== Work to complete ==
Count the lines below that contain "group". Give only the number.

== Task inputs ==
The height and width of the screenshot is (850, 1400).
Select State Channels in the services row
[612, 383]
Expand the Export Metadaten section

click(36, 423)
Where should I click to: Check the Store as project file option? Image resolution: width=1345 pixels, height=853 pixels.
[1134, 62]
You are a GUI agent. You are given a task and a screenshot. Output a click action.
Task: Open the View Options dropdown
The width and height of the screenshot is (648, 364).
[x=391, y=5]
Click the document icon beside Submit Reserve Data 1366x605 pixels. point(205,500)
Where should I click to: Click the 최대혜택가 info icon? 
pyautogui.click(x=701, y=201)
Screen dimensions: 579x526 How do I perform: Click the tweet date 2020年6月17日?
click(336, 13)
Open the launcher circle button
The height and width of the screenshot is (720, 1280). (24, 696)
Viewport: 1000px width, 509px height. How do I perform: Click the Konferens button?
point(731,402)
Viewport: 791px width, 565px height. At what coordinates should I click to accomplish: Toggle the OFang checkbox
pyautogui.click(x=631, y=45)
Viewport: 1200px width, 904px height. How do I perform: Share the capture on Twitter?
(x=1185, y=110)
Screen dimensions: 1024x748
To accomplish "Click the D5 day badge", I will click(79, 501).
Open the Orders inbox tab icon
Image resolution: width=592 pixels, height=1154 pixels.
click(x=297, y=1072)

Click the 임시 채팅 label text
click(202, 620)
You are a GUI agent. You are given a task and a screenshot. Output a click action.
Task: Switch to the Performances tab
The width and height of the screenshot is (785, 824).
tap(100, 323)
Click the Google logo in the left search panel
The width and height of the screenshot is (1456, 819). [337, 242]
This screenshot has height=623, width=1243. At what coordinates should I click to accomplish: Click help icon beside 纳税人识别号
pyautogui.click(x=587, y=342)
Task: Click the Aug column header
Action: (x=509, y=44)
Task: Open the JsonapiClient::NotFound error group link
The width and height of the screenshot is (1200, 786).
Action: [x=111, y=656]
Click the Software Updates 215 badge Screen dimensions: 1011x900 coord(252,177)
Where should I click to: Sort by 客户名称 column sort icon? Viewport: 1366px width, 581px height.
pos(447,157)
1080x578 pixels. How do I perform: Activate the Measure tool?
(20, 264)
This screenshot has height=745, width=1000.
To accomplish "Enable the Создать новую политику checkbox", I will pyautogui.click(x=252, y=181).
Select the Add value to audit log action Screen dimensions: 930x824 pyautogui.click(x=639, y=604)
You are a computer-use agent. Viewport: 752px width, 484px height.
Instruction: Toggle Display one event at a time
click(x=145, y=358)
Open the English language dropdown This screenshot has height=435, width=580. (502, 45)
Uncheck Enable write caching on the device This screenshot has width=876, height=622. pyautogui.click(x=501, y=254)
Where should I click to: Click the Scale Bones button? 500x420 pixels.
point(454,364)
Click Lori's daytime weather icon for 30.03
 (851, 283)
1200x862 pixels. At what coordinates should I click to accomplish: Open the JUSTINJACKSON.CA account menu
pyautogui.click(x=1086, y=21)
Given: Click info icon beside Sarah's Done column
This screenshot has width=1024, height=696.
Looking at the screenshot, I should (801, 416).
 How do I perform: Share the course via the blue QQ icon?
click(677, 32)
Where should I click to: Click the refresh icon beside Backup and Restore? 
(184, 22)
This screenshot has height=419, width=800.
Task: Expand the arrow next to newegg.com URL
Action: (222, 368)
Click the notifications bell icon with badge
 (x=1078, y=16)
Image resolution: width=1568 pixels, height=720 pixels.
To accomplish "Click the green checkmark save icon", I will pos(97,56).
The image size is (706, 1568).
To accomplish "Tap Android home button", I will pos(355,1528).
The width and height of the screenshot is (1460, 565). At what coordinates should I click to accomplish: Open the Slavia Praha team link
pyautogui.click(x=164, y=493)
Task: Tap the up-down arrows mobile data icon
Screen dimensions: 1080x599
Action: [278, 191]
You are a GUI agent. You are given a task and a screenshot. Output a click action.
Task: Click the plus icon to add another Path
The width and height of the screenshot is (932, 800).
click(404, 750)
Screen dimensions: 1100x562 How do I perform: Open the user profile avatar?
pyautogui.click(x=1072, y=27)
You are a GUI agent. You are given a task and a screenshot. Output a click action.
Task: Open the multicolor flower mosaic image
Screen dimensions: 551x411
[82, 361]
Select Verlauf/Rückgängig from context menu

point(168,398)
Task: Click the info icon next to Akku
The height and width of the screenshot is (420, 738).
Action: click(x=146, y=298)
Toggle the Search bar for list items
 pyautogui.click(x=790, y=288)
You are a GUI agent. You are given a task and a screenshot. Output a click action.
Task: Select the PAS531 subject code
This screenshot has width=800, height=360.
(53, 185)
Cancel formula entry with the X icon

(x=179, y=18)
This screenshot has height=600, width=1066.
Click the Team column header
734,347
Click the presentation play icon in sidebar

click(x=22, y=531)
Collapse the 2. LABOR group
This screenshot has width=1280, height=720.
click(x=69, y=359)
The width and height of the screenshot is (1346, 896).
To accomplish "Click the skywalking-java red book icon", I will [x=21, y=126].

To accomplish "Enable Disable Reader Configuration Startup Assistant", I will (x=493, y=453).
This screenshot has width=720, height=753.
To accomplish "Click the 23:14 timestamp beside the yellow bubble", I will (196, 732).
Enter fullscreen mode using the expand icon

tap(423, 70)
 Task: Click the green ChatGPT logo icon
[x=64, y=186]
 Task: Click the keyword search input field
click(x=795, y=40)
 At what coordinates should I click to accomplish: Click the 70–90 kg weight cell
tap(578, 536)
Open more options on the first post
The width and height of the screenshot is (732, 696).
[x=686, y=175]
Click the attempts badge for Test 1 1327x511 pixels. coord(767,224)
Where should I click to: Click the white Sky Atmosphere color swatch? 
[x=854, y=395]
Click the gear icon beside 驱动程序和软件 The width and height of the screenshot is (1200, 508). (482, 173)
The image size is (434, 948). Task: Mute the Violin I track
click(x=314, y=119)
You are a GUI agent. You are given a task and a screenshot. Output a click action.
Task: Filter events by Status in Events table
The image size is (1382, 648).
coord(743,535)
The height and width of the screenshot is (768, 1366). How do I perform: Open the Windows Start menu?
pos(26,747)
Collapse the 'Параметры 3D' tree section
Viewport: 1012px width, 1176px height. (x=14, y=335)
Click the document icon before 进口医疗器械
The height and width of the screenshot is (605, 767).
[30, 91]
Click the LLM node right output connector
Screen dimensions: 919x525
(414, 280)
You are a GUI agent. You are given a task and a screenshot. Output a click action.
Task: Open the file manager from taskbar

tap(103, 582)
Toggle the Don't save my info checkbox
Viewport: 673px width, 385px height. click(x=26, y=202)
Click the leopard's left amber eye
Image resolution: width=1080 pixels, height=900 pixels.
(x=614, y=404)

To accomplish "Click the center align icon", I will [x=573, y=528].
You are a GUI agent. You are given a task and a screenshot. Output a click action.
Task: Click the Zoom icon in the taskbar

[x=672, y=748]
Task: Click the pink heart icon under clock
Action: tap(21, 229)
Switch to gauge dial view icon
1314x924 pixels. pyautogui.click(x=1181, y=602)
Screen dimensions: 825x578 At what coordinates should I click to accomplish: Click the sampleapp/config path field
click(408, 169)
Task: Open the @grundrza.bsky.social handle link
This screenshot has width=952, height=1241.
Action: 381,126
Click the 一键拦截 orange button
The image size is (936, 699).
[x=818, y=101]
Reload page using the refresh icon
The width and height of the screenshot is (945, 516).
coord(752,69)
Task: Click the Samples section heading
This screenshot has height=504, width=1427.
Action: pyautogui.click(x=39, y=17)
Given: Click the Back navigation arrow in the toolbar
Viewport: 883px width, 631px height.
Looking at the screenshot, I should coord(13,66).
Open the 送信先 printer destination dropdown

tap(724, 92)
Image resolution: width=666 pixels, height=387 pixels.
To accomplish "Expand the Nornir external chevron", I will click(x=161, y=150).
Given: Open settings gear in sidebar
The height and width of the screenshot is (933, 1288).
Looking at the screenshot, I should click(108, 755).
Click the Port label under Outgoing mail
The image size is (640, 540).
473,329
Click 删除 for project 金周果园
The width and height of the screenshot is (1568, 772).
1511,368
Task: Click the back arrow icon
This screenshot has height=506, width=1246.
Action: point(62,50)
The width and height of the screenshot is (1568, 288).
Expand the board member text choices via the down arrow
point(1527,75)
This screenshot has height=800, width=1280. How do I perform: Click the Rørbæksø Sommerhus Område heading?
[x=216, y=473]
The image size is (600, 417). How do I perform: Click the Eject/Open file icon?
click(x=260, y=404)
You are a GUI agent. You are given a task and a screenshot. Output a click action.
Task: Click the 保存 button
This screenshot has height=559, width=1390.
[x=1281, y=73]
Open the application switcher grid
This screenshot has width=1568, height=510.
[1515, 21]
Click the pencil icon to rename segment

== Answer below ==
2